[Start of Attachment]

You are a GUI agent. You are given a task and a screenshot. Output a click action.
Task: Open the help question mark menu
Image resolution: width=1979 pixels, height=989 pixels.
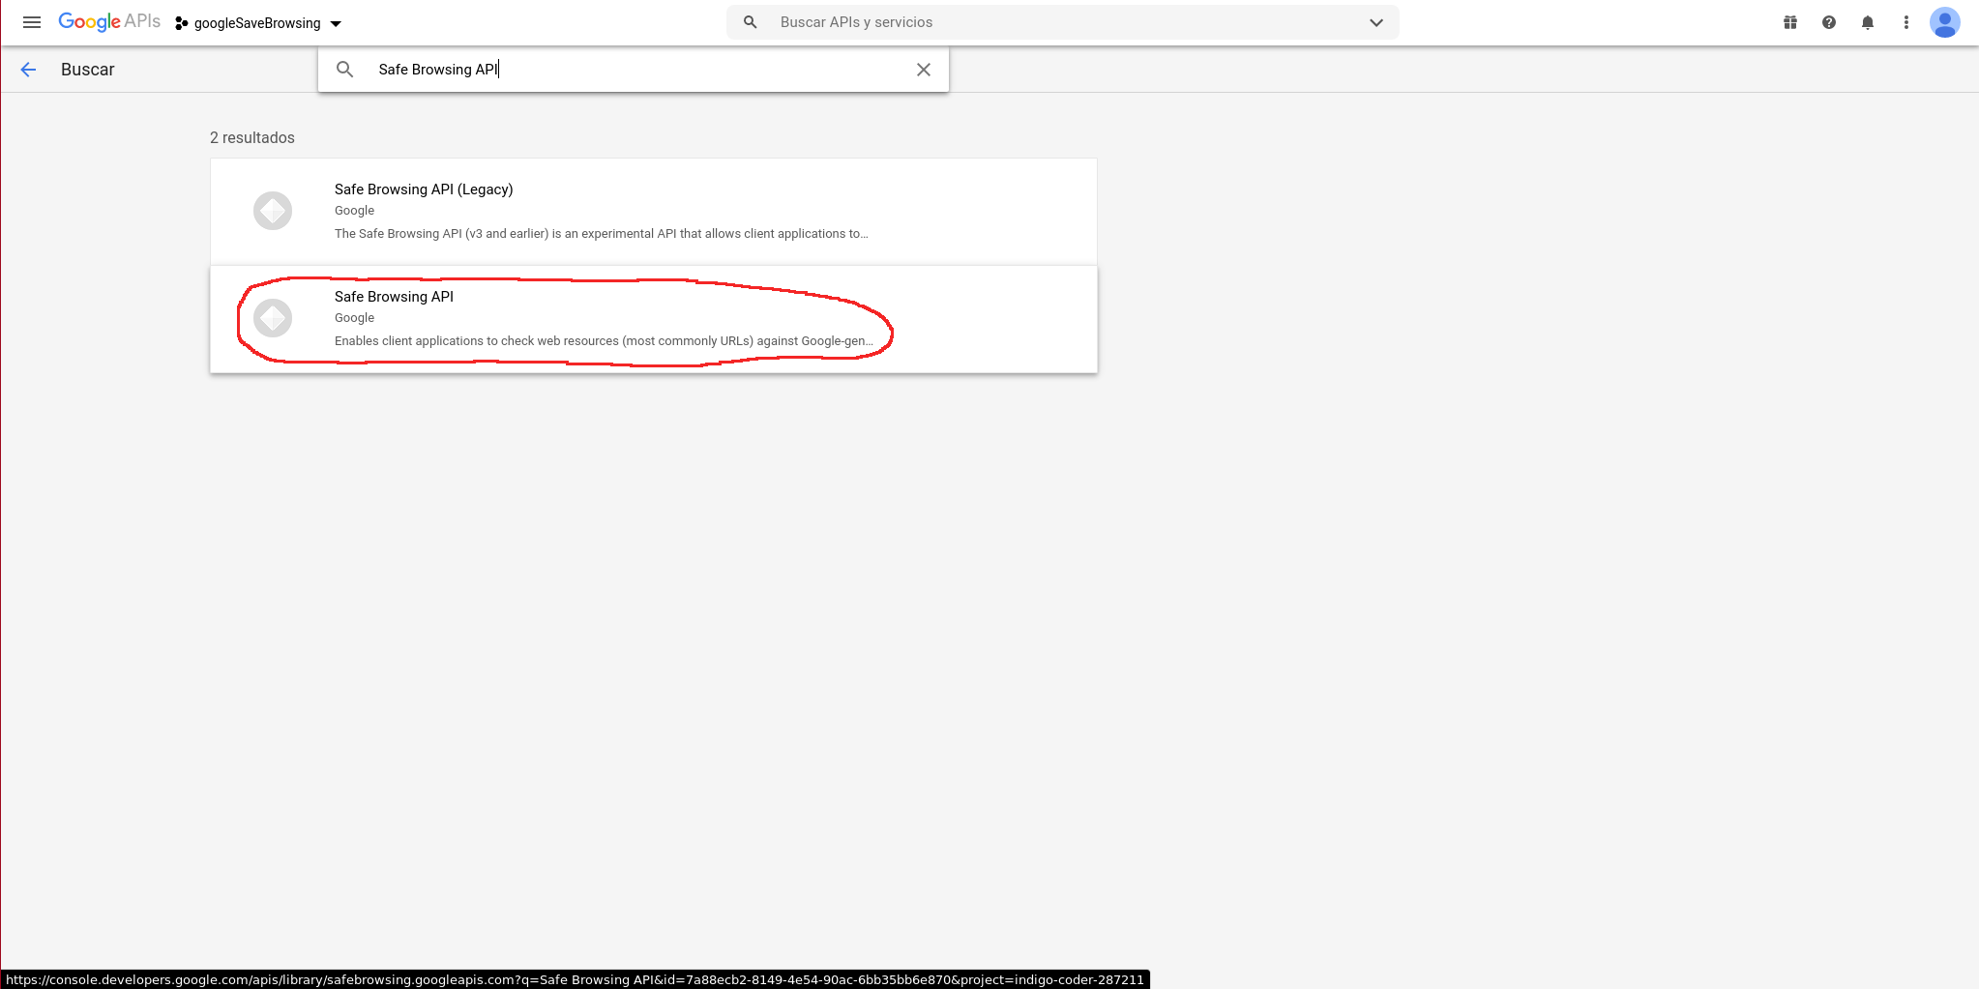tap(1829, 22)
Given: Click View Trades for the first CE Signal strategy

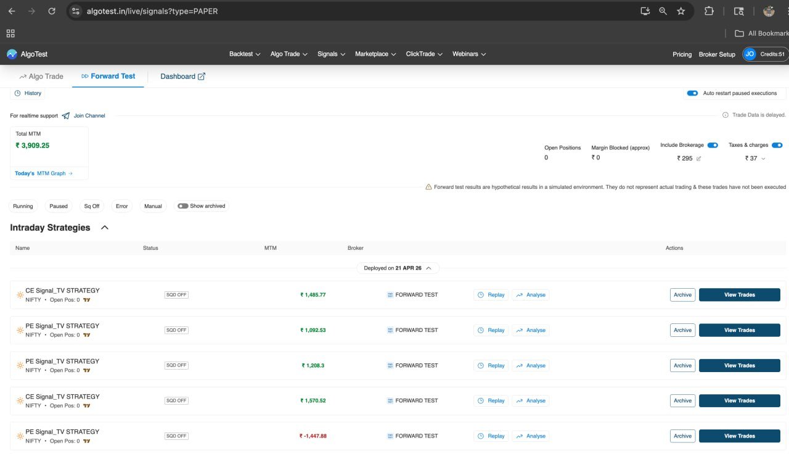Looking at the screenshot, I should pyautogui.click(x=739, y=295).
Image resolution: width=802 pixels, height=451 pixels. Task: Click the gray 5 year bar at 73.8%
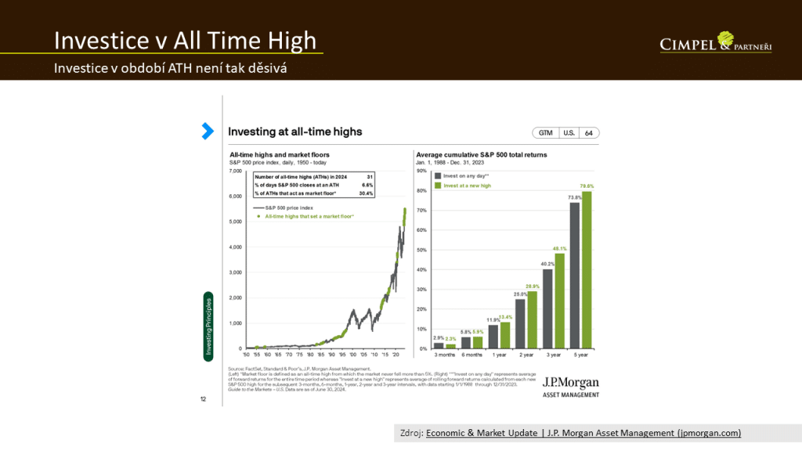575,275
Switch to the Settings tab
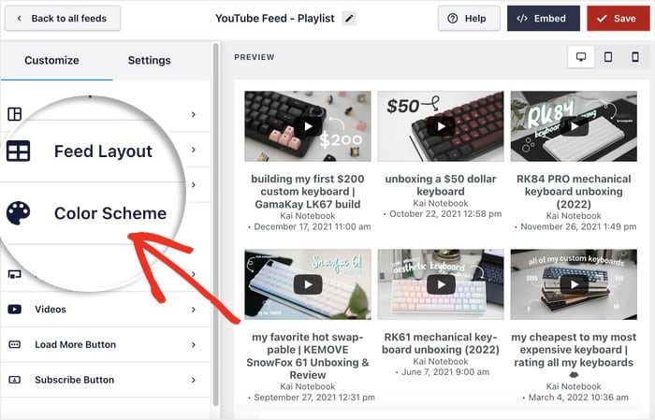Image resolution: width=655 pixels, height=420 pixels. (x=149, y=61)
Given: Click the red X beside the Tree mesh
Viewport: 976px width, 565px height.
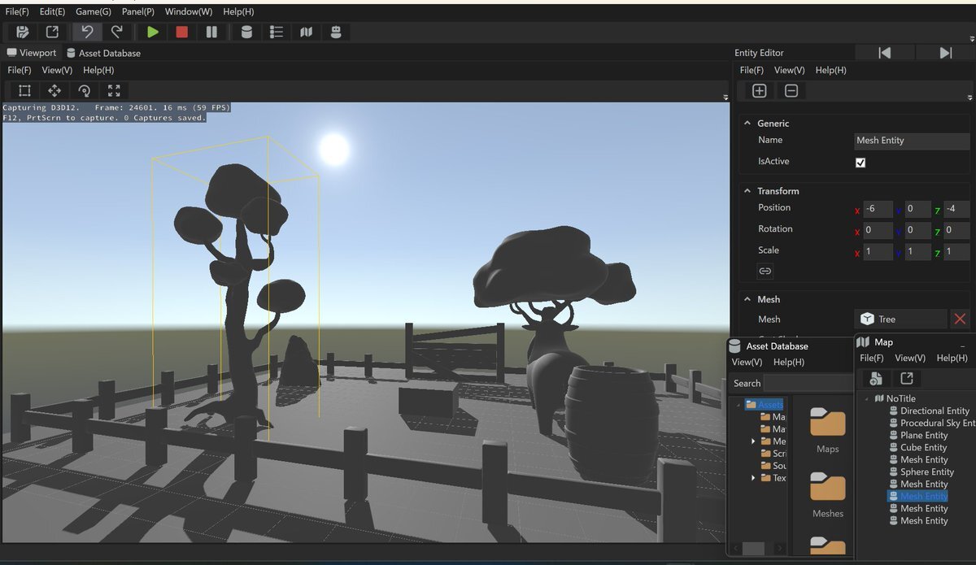Looking at the screenshot, I should pos(961,319).
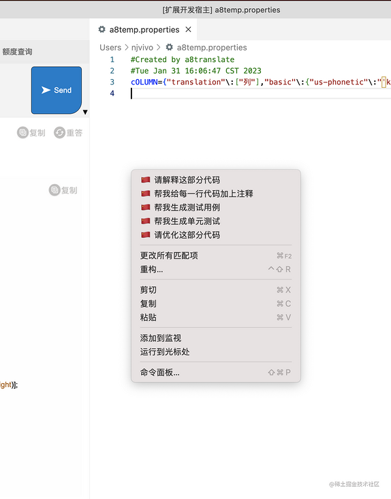
Task: Click the gear icon in a8temp.properties tab
Action: [101, 29]
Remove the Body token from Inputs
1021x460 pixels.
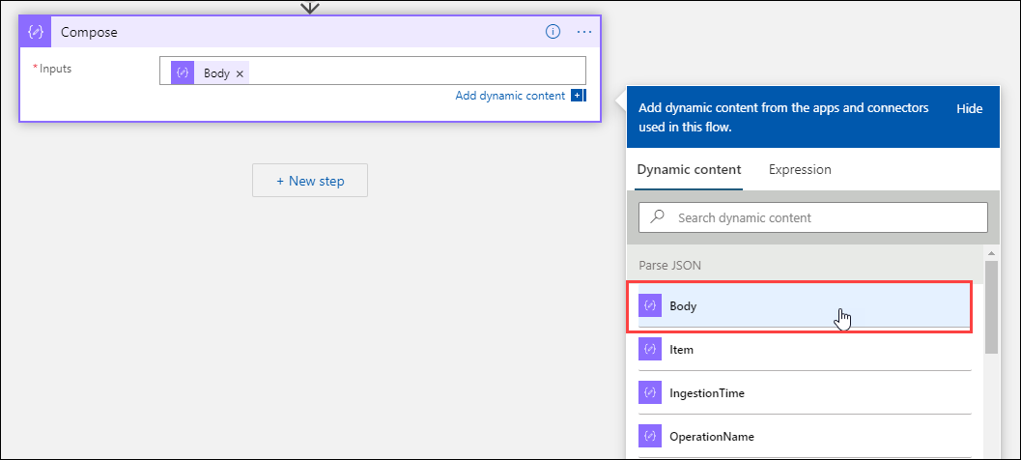click(240, 73)
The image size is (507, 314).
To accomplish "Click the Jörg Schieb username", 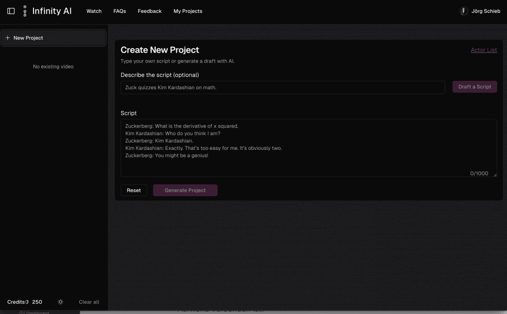I will tap(486, 11).
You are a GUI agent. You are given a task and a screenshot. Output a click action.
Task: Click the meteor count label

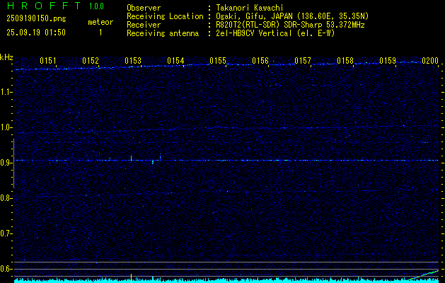point(100,23)
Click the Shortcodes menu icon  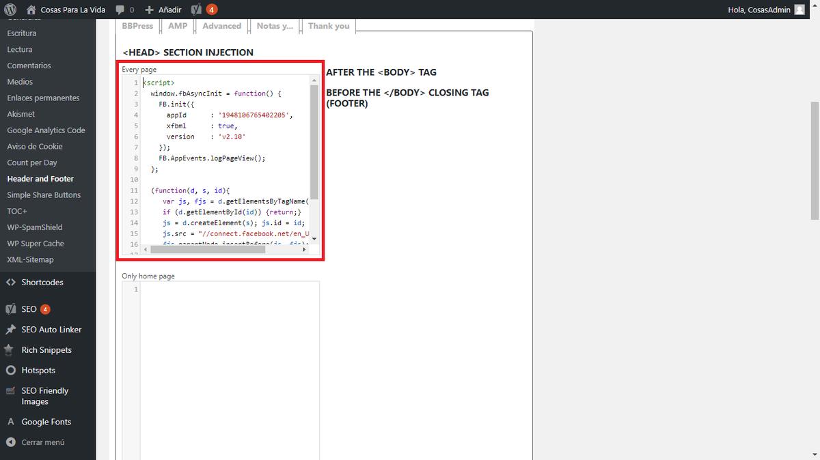pos(10,283)
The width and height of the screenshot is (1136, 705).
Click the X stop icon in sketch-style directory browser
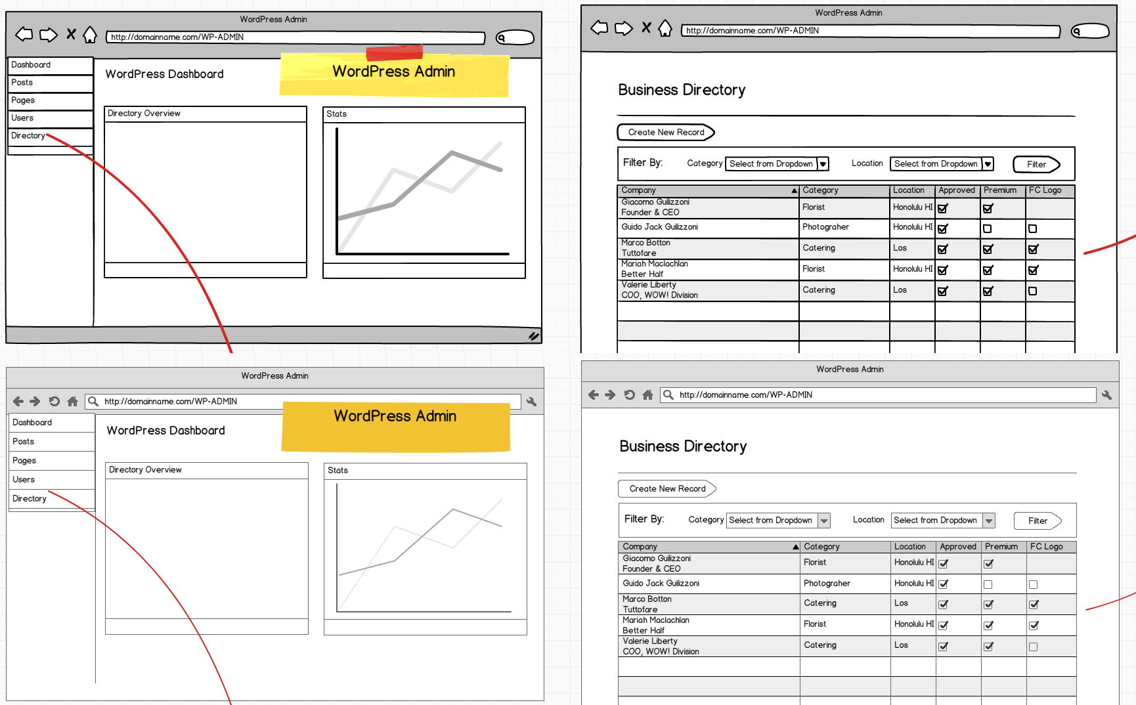(646, 28)
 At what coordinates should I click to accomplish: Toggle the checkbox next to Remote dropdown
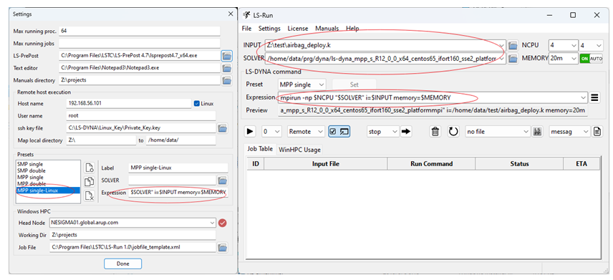(x=334, y=132)
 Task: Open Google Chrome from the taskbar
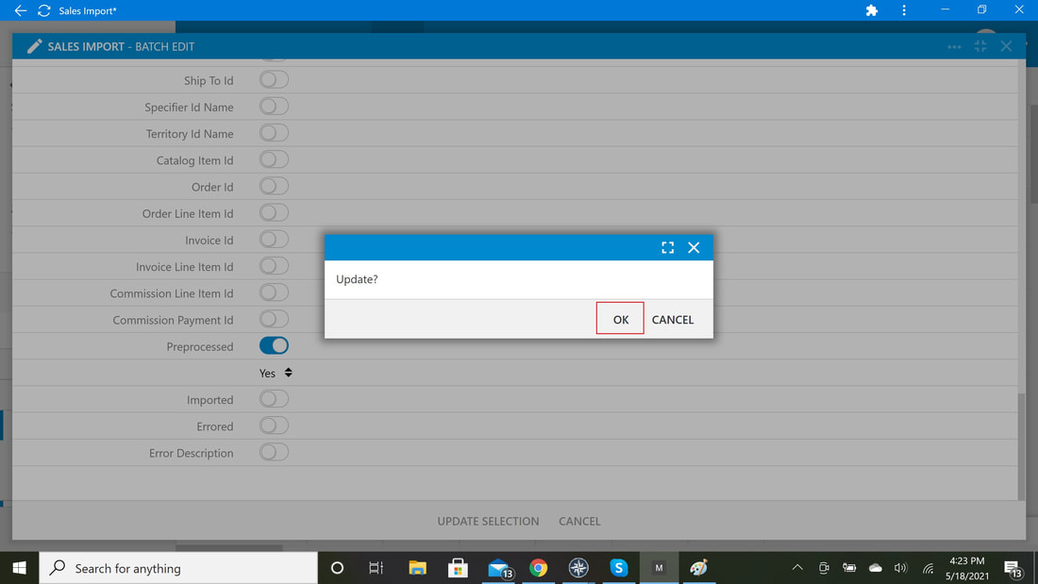coord(538,568)
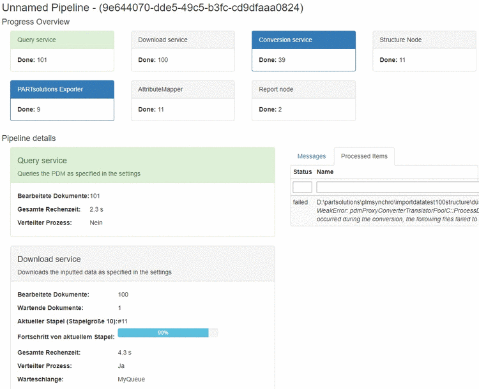
Task: Select the Conversion service card
Action: pos(303,50)
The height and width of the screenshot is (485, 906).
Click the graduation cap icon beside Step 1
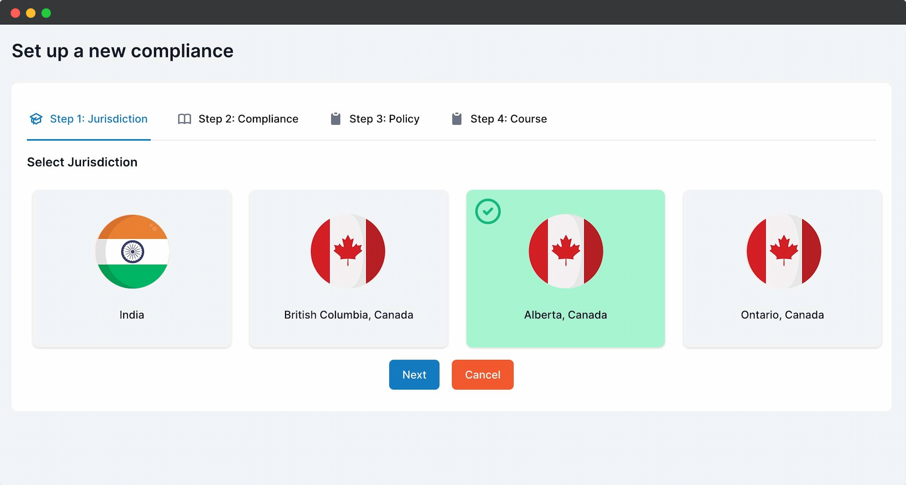coord(36,119)

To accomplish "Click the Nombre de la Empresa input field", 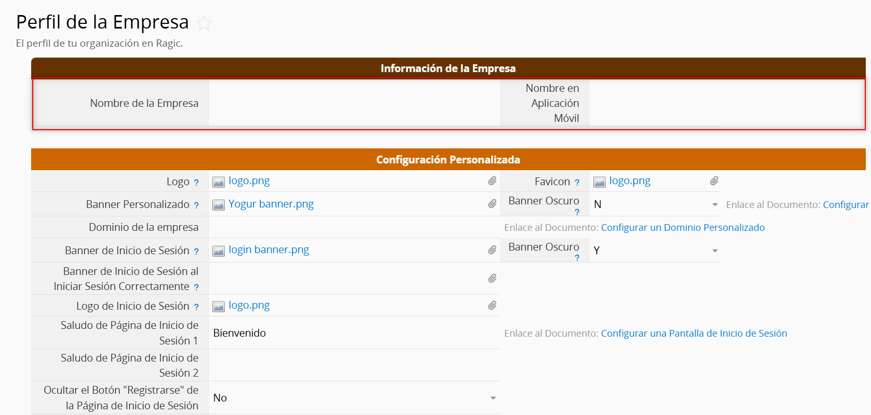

[End of Attachment]

__ACTION ITEM__:
Please print exactly the lines from the one holding "Task: Open Google Chrome from the taskbar" through the final line of the data above, including both, and skip all pictures.

__TASK ANSWER__:
 Task: Open Google Chrome from the taskbar
coord(538,568)
Task: Select the Conversion service card
Action: pos(303,50)
The height and width of the screenshot is (485, 906).
Click the graduation cap icon beside Step 1
coord(36,119)

To accomplish "Click the Nombre de la Empresa input field", 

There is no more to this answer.